== Given task ==
Rewrite the rows below, swapping "Where should I click to" for "Where do I click to" and leaving everything else unchanged.

(Part of a data file)

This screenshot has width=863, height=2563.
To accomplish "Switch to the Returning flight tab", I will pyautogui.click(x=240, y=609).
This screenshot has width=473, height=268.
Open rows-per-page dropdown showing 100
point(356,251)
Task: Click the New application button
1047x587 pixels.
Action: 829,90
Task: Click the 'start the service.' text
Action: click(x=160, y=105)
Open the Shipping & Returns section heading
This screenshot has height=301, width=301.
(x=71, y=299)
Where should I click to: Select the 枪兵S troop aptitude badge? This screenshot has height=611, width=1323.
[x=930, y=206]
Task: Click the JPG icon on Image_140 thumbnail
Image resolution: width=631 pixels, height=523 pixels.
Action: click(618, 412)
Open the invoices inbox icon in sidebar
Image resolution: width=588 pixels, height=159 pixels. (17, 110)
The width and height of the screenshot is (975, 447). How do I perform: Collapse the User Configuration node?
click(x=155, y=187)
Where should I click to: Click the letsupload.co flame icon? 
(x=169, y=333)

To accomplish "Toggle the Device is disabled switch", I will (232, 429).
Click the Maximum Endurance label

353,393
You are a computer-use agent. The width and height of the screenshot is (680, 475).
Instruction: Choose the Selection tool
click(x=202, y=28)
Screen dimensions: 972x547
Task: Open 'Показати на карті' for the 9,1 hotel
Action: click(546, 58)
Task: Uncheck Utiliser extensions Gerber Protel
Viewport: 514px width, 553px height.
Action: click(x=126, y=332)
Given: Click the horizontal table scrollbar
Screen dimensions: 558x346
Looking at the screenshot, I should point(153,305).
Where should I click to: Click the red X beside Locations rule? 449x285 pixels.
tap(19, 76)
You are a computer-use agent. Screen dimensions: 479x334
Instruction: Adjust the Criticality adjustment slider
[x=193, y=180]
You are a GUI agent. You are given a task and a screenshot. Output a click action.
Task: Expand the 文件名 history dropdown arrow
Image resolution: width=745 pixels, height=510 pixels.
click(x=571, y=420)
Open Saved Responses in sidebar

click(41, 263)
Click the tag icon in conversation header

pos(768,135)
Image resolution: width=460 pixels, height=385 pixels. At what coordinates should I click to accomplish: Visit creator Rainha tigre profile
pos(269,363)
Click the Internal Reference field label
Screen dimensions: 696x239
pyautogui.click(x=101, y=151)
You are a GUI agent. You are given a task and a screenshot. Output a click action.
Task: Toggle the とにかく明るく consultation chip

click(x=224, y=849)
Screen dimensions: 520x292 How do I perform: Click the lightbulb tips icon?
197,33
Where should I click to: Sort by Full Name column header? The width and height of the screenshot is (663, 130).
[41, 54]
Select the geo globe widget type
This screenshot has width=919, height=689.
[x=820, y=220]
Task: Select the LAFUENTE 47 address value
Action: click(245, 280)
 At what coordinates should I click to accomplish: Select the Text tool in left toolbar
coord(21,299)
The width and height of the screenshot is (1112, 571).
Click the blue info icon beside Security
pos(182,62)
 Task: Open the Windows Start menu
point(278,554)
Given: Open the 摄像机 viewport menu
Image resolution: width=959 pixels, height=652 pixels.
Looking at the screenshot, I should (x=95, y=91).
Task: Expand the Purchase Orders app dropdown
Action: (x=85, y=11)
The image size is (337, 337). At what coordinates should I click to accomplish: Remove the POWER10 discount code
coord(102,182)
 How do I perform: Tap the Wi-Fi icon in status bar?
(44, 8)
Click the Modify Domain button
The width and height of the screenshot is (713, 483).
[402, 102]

== Solution ==
This screenshot has width=863, height=2563.
To accomplish "Switch to the Returning flight tab", I will pyautogui.click(x=240, y=609).
This screenshot has width=473, height=268.
Open rows-per-page dropdown showing 100
point(356,251)
Task: Click the New application button
1047x587 pixels.
Action: 829,90
Task: Click the 'start the service.' text
Action: click(x=160, y=105)
Open the Shipping & Returns section heading
This screenshot has height=301, width=301.
(x=71, y=299)
Where do I click to: Select the 枪兵S troop aptitude badge? This screenshot has height=611, width=1323.
[x=930, y=206]
Task: Click the JPG icon on Image_140 thumbnail
Image resolution: width=631 pixels, height=523 pixels.
Action: click(618, 412)
Open the invoices inbox icon in sidebar
Image resolution: width=588 pixels, height=159 pixels. (17, 110)
The width and height of the screenshot is (975, 447). How do I perform: Collapse the User Configuration node?
click(x=155, y=187)
Where do I click to: Click the letsupload.co flame icon? 
(x=169, y=333)

To accomplish "Toggle the Device is disabled switch", I will (232, 429).
Click the Maximum Endurance label

353,393
You are a computer-use agent. The width and height of the screenshot is (680, 475).
Instruction: Choose the Selection tool
click(x=202, y=28)
Screen dimensions: 972x547
Task: Open 'Показати на карті' for the 9,1 hotel
Action: click(546, 58)
Task: Uncheck Utiliser extensions Gerber Protel
Viewport: 514px width, 553px height.
Action: click(x=126, y=332)
Given: Click the horizontal table scrollbar
Screen dimensions: 558x346
Looking at the screenshot, I should point(153,305).
Where do I click to: Click the red X beside Locations rule? 449x285 pixels.
tap(19, 76)
You are a computer-use agent. Screen dimensions: 479x334
Instruction: Adjust the Criticality adjustment slider
[x=193, y=180]
You are a GUI agent. You are given a task and a screenshot. Output a click action.
Task: Expand the 文件名 history dropdown arrow
Image resolution: width=745 pixels, height=510 pixels.
click(x=571, y=420)
Open Saved Responses in sidebar

click(41, 263)
Click the tag icon in conversation header

pos(768,135)
Image resolution: width=460 pixels, height=385 pixels. At what coordinates should I click to accomplish: Visit creator Rainha tigre profile
pos(269,363)
Click the Internal Reference field label
Screen dimensions: 696x239
pyautogui.click(x=101, y=151)
You are a GUI agent. You are given a task and a screenshot. Output a click action.
Task: Toggle the とにかく明るく consultation chip

click(x=224, y=849)
Screen dimensions: 520x292 How do I perform: Click the lightbulb tips icon?
197,33
Where do I click to: Sort by Full Name column header? The width and height of the screenshot is (663, 130).
[41, 54]
Select the geo globe widget type
This screenshot has width=919, height=689.
[x=820, y=220]
Task: Select the LAFUENTE 47 address value
Action: click(245, 280)
 At what coordinates should I click to accomplish: Select the Text tool in left toolbar
coord(21,299)
The width and height of the screenshot is (1112, 571).
Click the blue info icon beside Security
pos(182,62)
 Task: Open the Windows Start menu
point(278,554)
Given: Open the 摄像机 viewport menu
Image resolution: width=959 pixels, height=652 pixels.
Looking at the screenshot, I should (x=95, y=91).
Task: Expand the Purchase Orders app dropdown
Action: (x=85, y=11)
The image size is (337, 337). At what coordinates should I click to accomplish: Remove the POWER10 discount code
coord(102,182)
 How do I perform: Tap the Wi-Fi icon in status bar?
(44, 8)
Click the Modify Domain button
The width and height of the screenshot is (713, 483).
[402, 102]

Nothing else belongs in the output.